Aim: Reproduce word for word the part of the records that opens with the line containing "Open QQ penguin icon in taskbar" and closes with the line containing "Looking at the screenshot, I should coord(840,1027).", including both of those lines.

>> start Exercise input

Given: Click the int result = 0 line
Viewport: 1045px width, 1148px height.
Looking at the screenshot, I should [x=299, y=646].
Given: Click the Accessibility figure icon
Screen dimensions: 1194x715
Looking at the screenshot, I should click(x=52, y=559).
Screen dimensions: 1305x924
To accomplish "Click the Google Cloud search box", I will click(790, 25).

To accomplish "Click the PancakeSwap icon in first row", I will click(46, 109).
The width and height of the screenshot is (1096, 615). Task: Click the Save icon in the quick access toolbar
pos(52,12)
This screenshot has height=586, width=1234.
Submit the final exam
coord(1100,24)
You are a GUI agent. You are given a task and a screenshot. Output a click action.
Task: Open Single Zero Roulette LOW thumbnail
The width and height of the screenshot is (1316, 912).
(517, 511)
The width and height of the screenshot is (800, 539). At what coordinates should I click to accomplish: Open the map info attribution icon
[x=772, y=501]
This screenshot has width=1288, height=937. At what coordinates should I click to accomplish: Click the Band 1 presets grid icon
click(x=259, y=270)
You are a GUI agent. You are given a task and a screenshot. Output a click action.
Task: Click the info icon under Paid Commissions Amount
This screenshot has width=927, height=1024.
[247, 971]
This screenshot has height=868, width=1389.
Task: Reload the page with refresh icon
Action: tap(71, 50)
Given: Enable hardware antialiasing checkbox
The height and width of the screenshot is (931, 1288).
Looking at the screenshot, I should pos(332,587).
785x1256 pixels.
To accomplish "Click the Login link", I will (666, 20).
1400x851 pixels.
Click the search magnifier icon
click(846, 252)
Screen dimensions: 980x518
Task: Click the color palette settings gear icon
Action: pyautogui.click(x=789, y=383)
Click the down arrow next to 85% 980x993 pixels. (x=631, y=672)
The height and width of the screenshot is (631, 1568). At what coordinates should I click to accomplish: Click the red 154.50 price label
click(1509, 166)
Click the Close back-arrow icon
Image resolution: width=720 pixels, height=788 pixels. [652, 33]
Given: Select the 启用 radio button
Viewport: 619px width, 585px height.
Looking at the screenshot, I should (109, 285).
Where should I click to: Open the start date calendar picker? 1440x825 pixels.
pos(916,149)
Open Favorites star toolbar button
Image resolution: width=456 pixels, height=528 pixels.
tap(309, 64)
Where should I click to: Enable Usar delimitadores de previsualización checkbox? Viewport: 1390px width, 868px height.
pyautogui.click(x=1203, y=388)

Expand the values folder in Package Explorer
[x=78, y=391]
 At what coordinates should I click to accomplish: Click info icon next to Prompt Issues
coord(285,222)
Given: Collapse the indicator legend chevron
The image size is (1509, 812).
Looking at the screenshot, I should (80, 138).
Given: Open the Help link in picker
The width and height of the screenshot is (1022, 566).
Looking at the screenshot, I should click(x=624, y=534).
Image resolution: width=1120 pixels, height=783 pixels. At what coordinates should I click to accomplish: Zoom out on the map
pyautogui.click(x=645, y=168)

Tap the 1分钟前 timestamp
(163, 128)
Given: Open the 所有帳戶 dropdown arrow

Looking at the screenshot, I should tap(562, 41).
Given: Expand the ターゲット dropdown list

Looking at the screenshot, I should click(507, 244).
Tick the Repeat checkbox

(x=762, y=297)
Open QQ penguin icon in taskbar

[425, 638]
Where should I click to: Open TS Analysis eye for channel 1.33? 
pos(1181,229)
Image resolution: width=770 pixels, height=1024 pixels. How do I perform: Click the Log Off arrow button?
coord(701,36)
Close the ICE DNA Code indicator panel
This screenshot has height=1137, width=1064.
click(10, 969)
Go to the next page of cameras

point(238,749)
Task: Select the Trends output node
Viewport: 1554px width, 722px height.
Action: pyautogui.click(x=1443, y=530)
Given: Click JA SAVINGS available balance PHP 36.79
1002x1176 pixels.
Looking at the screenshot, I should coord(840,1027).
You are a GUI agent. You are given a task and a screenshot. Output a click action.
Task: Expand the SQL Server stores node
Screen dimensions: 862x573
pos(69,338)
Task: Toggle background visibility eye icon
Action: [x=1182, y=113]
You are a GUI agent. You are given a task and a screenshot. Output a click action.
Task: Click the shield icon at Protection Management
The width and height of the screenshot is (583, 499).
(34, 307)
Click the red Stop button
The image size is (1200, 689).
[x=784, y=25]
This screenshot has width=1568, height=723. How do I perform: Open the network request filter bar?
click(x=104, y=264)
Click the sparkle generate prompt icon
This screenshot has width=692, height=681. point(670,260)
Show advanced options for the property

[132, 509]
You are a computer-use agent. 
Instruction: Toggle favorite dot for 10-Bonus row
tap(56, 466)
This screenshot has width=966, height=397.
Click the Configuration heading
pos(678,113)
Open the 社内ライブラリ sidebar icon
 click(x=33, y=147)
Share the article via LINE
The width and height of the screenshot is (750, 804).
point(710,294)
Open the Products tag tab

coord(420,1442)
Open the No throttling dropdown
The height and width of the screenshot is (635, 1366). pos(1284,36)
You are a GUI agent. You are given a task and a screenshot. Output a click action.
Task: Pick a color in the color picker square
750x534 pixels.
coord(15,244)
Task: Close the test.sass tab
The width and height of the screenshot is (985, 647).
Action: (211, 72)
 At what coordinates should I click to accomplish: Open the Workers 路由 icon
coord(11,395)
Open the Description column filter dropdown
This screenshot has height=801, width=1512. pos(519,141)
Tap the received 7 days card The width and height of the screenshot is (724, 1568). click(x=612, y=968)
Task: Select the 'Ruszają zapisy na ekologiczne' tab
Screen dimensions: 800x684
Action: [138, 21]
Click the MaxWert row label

>> end Exercise input

Expected answer:
Open QQ penguin icon in taskbar

[425, 638]
Where should I click to: Open TS Analysis eye for channel 1.33? 
pos(1181,229)
Image resolution: width=770 pixels, height=1024 pixels. How do I perform: Click the Log Off arrow button?
coord(701,36)
Close the ICE DNA Code indicator panel
This screenshot has height=1137, width=1064.
click(10, 969)
Go to the next page of cameras

point(238,749)
Task: Select the Trends output node
Viewport: 1554px width, 722px height.
Action: pyautogui.click(x=1443, y=530)
Given: Click JA SAVINGS available balance PHP 36.79
1002x1176 pixels.
Looking at the screenshot, I should coord(840,1027).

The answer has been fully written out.